I so frighten; he try make leetle love to Bonita once, and now he hate

me like he hate Senor Gene."

"Pat Hawe won't put you in jail. Take my horse and hit the Peloncillo

trail. Bonita, promise to stay away from El Cajon."

"Si, Senor."

He led her outside. Madeline heard the horse snort and champ his bit.

The cowboy spoke low; only a few words were intelligible--"stirrups...

wait... out of town... mountain... trail ... now ride!"

A moment's silence ensued, and was broken by a pounding of hoofs, a

pattering of gravel. Then Madeline saw a big, dark horse run into the

wide space. She caught a glimpse of wind-swept scarf and hair, a little

form low down in the saddle. The horse was outlined in black against the

line of dim lights. There was something wild and splendid in his flight.

Directly the cowboy appeared again in the doorway.

"Miss Hammond, I reckon we want to rustle out of here. Been bad

goings-on. And there's a train due."

She hurried into the open air, not daring to look back or to either

side. Her guide strode swiftly. She had almost to run to keep up with

him. Many conflicting emotions confused her. She had a strange sense of

this stalking giant beside her, silent except for his jangling spurs.

She had a strange feeling of the cool, sweet wind and the white stars.

Was it only her disordered fancy, or did these wonderful stars open and

shut? She had a queer, disembodied thought that somewhere in ages back,

in another life, she had seen these stars. The night seemed dark,

yet there was a pale, luminous light--a light from the stars--and she

fancied it would always haunt her.

Suddenly aware that she had been led beyond the line of houses, she


"Where are you taking me?"

"To Florence Kingsley," he replied.

"Who is she?"

"I reckon she's your brother's best friend out here." Madeline kept pace

with the cowboy for a few moments longer, and then she stopped. It was

as much from necessity to catch her breath as it was from recurring

fear.
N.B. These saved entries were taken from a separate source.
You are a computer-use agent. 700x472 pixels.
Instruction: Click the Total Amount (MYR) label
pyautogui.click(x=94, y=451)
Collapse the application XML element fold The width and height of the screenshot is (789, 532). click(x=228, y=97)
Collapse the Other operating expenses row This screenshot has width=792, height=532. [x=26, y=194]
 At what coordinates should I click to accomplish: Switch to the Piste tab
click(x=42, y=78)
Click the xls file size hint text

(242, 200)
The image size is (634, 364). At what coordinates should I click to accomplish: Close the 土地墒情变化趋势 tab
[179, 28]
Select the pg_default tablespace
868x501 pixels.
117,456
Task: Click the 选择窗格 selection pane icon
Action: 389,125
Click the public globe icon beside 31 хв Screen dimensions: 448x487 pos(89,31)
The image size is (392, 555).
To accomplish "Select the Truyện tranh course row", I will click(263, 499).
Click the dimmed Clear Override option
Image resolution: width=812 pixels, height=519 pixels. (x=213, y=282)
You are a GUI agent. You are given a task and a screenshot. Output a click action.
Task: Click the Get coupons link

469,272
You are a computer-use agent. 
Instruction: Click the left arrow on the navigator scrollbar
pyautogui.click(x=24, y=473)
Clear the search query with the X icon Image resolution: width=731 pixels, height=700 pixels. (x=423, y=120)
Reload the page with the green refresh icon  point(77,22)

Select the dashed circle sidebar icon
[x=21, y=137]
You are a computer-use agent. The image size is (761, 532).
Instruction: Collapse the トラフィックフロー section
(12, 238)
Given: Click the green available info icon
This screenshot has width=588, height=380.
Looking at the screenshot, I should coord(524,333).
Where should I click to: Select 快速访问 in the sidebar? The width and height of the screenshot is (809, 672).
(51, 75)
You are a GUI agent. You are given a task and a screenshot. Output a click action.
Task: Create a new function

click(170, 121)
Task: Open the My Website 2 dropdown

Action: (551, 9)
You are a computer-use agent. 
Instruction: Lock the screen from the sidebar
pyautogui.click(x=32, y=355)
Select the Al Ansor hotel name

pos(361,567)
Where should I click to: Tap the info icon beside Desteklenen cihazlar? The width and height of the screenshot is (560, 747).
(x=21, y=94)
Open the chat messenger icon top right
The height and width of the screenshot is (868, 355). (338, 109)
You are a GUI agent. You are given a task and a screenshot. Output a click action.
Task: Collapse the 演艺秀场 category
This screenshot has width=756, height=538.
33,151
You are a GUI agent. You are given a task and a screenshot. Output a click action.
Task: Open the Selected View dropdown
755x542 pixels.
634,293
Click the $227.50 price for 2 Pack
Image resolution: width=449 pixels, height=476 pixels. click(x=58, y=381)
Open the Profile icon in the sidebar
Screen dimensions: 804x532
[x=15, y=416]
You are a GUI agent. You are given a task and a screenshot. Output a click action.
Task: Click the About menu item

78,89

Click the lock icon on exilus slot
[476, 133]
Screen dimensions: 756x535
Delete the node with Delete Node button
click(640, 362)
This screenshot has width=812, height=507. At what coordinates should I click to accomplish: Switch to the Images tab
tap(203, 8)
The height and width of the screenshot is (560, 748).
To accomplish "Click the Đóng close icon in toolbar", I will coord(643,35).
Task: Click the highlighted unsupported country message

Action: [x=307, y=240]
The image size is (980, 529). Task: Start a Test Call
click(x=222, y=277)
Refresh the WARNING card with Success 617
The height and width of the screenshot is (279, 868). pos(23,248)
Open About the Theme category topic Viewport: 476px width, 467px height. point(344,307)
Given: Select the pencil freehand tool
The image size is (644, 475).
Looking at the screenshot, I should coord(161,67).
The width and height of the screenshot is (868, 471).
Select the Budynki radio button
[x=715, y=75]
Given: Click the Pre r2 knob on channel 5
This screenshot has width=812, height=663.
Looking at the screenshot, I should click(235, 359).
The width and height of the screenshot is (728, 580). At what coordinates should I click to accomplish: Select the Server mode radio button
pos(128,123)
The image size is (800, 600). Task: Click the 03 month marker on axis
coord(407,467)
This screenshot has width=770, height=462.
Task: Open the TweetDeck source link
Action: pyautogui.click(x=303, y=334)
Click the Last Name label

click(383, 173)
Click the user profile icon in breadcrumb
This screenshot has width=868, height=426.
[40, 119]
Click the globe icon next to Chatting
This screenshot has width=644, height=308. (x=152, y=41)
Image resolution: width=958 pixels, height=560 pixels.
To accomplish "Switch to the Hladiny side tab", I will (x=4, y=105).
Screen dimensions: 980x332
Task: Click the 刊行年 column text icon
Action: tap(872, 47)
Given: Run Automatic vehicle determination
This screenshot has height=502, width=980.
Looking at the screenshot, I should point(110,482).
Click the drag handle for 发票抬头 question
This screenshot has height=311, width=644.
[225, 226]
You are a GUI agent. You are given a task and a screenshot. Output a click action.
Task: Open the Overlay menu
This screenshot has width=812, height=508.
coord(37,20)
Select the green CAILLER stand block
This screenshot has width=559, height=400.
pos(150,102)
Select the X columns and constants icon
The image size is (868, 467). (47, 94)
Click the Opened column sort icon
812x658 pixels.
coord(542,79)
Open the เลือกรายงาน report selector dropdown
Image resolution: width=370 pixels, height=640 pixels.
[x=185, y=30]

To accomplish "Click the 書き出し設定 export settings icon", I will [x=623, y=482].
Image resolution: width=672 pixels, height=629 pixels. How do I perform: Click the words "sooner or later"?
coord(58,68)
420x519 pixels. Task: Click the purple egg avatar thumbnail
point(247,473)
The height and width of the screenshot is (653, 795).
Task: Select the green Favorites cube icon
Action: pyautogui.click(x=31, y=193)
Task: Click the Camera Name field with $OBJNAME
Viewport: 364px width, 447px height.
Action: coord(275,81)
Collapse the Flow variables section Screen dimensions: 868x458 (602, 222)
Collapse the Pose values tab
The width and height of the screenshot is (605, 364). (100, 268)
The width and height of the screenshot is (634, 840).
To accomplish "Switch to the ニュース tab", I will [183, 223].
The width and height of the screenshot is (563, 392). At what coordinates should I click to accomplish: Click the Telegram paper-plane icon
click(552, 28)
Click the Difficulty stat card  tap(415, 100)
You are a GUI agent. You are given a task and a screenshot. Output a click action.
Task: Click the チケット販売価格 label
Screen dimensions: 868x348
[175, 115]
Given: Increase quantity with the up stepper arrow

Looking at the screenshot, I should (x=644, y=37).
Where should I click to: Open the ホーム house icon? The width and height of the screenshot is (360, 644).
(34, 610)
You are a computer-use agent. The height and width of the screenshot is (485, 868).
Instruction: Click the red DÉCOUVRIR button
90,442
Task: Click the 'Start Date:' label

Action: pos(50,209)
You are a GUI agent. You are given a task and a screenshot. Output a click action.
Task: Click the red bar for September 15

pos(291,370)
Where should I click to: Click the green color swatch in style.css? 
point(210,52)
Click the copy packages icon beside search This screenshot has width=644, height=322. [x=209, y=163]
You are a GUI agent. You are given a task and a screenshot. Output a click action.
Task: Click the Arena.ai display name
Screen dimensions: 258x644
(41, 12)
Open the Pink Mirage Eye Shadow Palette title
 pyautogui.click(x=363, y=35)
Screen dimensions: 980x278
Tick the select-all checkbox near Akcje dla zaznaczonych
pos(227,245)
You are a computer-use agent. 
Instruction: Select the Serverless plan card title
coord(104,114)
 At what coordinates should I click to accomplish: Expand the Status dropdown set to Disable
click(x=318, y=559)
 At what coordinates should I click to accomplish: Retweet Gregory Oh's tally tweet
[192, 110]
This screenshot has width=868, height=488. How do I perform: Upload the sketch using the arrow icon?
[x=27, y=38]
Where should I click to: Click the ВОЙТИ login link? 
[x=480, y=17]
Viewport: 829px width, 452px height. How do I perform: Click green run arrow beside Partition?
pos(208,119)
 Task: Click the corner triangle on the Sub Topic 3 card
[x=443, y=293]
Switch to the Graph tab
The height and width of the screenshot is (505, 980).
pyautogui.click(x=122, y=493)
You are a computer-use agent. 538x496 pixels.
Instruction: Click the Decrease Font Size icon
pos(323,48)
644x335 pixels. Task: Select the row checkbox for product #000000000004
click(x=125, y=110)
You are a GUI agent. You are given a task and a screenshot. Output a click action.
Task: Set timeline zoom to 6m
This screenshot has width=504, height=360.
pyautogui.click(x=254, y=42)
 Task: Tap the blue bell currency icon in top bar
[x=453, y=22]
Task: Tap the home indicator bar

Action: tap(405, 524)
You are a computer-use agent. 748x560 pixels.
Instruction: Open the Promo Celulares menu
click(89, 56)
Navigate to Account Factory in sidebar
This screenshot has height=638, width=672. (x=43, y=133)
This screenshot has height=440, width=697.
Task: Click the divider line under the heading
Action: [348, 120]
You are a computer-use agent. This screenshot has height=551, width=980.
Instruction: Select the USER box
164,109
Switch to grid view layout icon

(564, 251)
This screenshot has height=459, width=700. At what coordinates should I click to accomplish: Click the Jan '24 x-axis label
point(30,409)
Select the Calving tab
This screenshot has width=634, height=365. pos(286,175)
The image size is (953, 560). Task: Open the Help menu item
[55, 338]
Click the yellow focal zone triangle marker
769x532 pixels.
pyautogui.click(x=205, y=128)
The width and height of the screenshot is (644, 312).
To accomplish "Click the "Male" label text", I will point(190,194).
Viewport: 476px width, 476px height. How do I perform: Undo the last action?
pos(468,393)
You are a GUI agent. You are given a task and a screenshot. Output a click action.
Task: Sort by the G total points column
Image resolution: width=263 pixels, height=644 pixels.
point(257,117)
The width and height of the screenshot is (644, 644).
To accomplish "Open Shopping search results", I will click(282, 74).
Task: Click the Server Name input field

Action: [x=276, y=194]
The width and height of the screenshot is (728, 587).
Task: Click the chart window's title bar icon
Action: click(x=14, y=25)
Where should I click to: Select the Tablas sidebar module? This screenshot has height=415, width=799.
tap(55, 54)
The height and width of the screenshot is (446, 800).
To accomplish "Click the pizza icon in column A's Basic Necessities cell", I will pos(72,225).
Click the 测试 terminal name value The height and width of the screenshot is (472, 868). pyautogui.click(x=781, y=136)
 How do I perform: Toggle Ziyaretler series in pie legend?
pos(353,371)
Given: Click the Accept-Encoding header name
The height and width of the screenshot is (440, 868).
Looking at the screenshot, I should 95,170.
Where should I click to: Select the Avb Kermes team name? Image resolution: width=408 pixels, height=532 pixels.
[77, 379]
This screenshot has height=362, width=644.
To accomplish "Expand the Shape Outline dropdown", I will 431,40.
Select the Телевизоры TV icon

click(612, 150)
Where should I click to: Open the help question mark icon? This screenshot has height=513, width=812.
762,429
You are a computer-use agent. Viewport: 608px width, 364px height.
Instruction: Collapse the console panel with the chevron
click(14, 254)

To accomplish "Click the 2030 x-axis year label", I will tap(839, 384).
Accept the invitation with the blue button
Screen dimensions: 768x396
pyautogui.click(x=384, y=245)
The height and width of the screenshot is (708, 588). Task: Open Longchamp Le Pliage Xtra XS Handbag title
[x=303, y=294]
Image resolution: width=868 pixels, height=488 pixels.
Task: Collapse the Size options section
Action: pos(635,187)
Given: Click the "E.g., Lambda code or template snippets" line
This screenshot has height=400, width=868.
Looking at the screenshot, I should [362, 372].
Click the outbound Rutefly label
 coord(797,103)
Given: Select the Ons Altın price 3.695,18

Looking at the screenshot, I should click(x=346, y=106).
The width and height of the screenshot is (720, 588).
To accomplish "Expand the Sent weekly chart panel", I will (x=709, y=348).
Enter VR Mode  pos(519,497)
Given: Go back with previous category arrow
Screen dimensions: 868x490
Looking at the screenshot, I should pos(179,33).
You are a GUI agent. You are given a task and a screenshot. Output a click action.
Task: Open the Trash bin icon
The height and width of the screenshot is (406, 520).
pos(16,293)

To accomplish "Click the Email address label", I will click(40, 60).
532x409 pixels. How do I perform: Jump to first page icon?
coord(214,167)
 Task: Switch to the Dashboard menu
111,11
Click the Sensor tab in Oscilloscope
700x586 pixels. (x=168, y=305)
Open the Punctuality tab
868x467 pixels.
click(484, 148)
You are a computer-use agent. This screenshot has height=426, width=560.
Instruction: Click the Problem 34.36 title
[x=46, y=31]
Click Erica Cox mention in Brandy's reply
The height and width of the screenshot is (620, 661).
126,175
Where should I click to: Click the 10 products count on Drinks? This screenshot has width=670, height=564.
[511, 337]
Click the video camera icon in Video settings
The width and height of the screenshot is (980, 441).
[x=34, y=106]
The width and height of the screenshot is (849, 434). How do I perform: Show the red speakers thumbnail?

All at once she realized what little use her training had been for

such an experience as this. The cowboy, missing her, came back the few

intervening steps. Then he waited, still silent, looming beside her.

"It's so dark, so lonely," she faltered. "How do I know... what warrant

can you give me that you--that no harm will befall me if I go farther?"

"None, Miss Hammond, except that I've seen your face."